Hallo Andreas,
vorweg:
das funktioniert für mich auf der lyrischen Ebene leider gar nicht.
sakrileg
sie metzelten
im namen der christlichen religion
vor jahrhunderten auf dem weg nach jerusalem
missionierten
mit mord und totschlag
schlachteten
bis vor jahren noch
in belfast und den ländern des balkans
fanatische scharfmacher
säten angst und schrecken
hetzten willige menschen aufeinander
heute wetzen sie die messer
zum schutze dieser hasskultur
und ich beginne eine heimat zu suchen
in fremden gesichtern
ich frage mich jetzt nicht nach der Thematik, sie ist wie sovieles komplex, aber hat wohl lyrische Zugänge, die ich selbst allerdings noch nicht gefunden habe.
Aber im Detail:
ich empfinde die gesamte erste und zweite Strophe als redundant, eine sprachlich sehr wertende, explizite Ausführung der Greueltaten unter dem Banner des Kreuzes , ja, ein Potpurri der letzten zweitausend Jahre, ich empfinde das als ermüdend, und was noch schlimmer ist immer wieder moralisierend, als ob nicht der Leser weiß wasein Verbrechen ist!
Ja er weiß worauf du hinaus willst nach:
"sie metzelten
im namen der christlichen religion"
Danach und das macht fast das ganze Gedicht aus ensteht bei mir kein Mehrwert, da kommt bei mir nichts ins Grübeln, und natürlich nicke ich jede Zeile ob ihrer Richtigkeit ab.
Allein hier:
"und ich beginne eine heimat zu suchen
in fremden gesichtern"
Das ist lyrisch, da keimt aus den Worten eine Transzendenz. Sie ist nicht aufdringlich, sie will verstanden werden.
da würde mich interessieren, welche Gesichter du schaust, was sie verbergen, was sie offenbaren.
Vielleicht (ich spekuliere jetzt) waren diese zwei kleinen gelungenen zeilen ja am Anfang deiner Überlegungen zu diesem Gedicht da.
Mir scheint du hast den "richtigen " Rest dazu noch nicht gefunden.
Off Topic:
gehört jetzt nicht konkret hierhin( weil es nicht dieses Gedicht meint, sondern die Thematik)
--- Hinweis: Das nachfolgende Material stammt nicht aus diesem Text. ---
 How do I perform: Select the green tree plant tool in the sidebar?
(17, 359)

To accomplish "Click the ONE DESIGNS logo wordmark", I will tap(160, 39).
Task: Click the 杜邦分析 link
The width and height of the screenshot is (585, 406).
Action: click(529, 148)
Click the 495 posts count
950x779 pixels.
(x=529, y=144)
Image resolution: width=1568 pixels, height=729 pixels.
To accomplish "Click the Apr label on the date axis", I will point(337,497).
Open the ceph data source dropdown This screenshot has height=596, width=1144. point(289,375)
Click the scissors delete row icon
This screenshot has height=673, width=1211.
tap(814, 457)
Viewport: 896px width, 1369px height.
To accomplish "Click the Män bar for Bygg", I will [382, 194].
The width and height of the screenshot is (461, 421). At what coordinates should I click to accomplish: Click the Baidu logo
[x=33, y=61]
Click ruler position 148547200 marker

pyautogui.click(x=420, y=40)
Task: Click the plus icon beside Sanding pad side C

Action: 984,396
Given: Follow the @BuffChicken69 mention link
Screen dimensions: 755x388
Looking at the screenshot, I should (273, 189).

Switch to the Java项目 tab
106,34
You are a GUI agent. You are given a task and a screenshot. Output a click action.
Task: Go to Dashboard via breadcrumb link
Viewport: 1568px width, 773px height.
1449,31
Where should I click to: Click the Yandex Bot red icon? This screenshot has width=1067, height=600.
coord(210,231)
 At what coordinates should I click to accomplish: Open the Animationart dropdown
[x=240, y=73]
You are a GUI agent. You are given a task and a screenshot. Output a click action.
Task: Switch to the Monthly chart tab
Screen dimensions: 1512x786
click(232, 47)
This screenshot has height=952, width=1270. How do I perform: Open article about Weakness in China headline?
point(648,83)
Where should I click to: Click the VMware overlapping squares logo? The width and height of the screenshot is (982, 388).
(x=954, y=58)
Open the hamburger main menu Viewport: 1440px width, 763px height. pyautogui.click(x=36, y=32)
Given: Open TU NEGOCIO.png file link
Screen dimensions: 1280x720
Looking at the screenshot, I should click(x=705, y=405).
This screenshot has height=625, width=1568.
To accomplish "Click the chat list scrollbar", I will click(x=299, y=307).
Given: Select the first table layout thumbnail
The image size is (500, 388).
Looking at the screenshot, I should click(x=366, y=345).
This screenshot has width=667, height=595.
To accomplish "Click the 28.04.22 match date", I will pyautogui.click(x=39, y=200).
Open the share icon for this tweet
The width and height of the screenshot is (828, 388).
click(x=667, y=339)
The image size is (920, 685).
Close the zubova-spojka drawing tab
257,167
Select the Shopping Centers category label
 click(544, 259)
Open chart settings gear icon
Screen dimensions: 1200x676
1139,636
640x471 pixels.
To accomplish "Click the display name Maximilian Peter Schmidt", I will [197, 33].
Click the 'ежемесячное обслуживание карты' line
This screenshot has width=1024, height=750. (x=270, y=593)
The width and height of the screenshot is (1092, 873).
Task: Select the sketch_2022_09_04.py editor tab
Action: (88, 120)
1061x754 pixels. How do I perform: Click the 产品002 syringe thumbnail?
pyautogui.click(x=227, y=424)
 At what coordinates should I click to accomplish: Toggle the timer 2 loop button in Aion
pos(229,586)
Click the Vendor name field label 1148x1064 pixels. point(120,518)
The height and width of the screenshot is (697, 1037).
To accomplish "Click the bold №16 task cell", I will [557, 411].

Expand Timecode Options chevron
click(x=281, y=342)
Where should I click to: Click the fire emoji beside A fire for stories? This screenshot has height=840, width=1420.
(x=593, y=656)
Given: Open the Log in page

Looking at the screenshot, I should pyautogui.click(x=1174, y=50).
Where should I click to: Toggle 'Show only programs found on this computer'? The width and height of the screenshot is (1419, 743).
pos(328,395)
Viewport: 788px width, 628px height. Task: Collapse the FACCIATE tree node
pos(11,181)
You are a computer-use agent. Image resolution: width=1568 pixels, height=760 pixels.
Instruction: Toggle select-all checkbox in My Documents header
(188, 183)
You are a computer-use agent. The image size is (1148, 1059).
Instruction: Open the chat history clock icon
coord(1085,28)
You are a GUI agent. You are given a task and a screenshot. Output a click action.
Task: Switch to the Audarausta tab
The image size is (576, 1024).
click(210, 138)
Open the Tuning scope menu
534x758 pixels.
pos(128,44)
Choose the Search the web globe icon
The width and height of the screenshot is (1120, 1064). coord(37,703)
Es betrifft die Frage, die ich mir oft stelle:
Von wo aus, bezogen auf die Gesellschaft in der der Künstler lebt, entstehen Gedichte. Ich frage des , weil der "Ort" den Blickwinkel auf Gesellschfaftsprozesse prägt.
ich sehe mich gut am Rande der Gesellschaft aufgehoben, nicht in ihrer Mitte, die Mitte ist laut, sie ist aktuelles Zeitgeschehen, sie antwortet zu schnell und ihre Antworten sind mir zu eindeutig.
Betrachte ich zum Beispiel seht langsam und "rückblickend" wie es ja dein Gedicht auch tut, die Tatsache von Gewaltausübung im Namen der monotheistischen Religionen, komme ich zu dem Fazit das die Gewalt an sich rein phänomenologisch ist.
Sie war schon immer da,sie sucht sich ein Gewand und tritt auf, sie mordet, sie vergewaltigt, erobert...
Nichts davon ist an seiner Oberfläche für mich lyrischer Natur. Es ist eine Widerkehr des immer Gleichen. Es lässt mich auf der künstlerischen Seite kalt, weil es so für mich nicht fassbar wird.
Und dann bin ich wieder bei deinem "kleinen" Gedanken, dem letzten Vers deines Stückes, da tritt estwas auf von dem ich mich führen lassen würde:
das lyrische ich, hier kommt Empfindsamkeit und ein Blick auf, der das Große, das Wogende, das ewige Hin und Her, anhält, es einfängt, es personalisiert, zum Ausdruck bringt, und dadurch erfahrbar macht.